**Problem to solve**
Reproduce each text line of the material below word for word, omitting the pictures.

**Extracted information**
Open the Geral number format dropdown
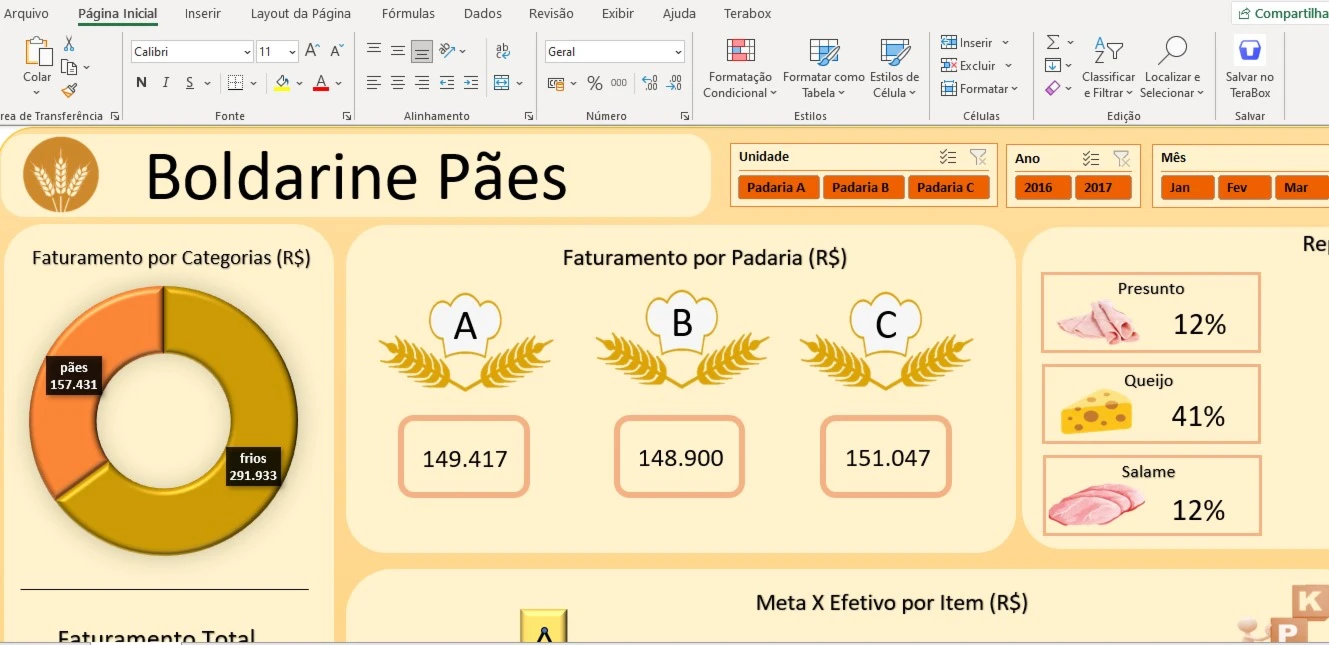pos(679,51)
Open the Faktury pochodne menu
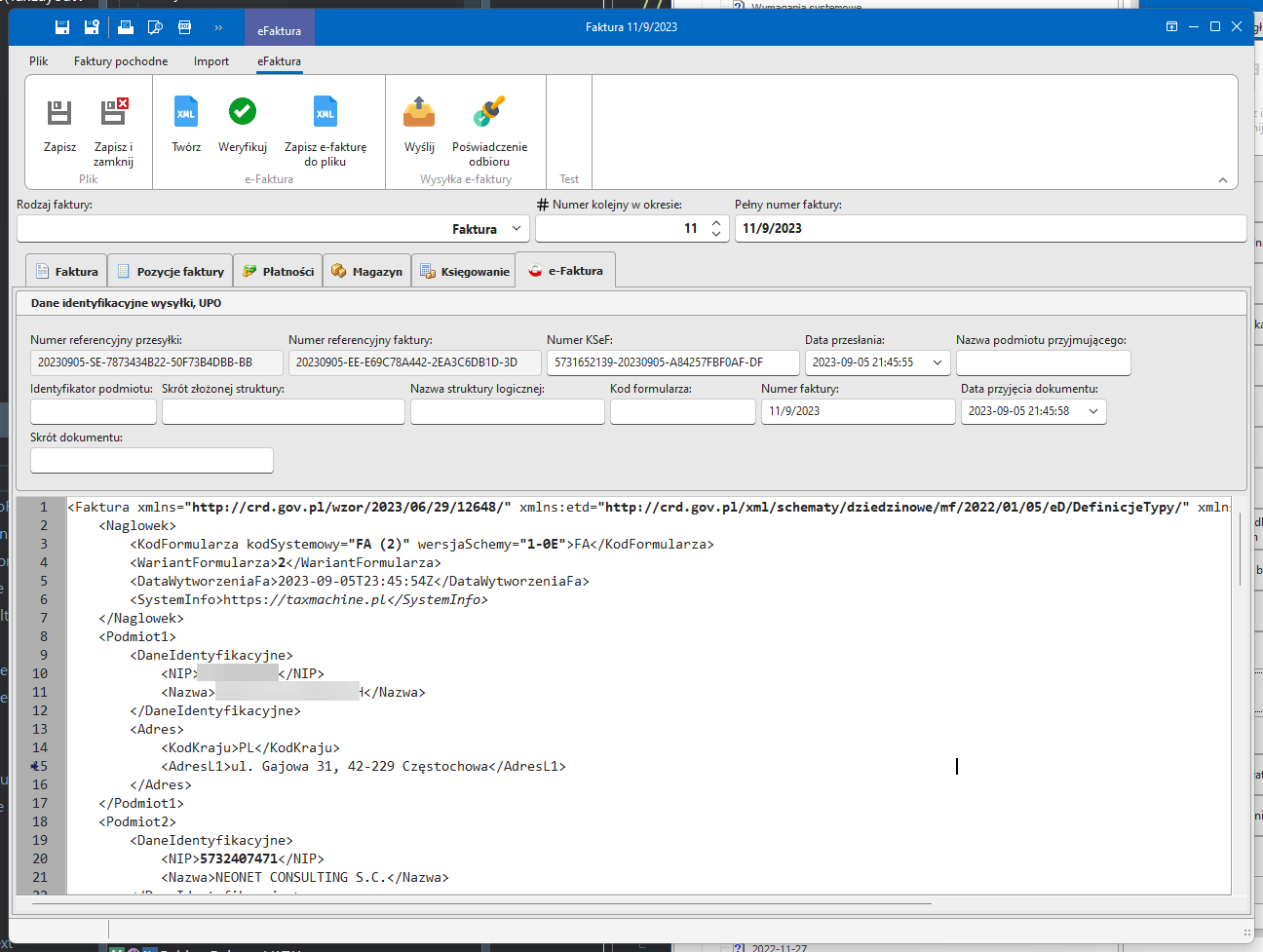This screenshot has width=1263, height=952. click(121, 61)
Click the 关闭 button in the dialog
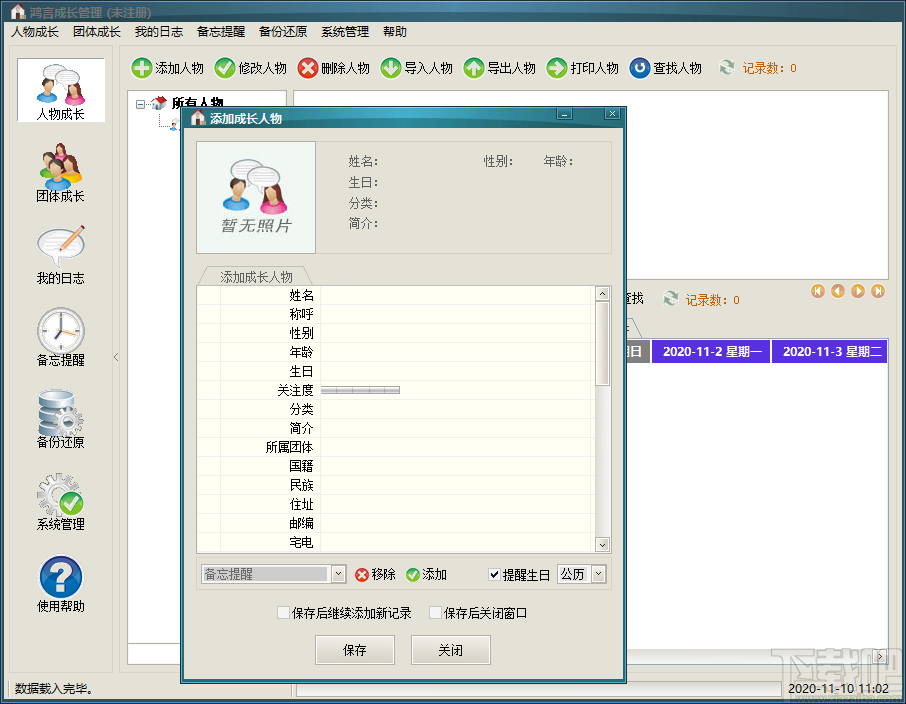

**Worked solution**
Open the Geral number format dropdown
pos(679,51)
Open the Faktury pochodne menu
This screenshot has width=1263, height=952. click(121, 61)
Click the 关闭 button in the dialog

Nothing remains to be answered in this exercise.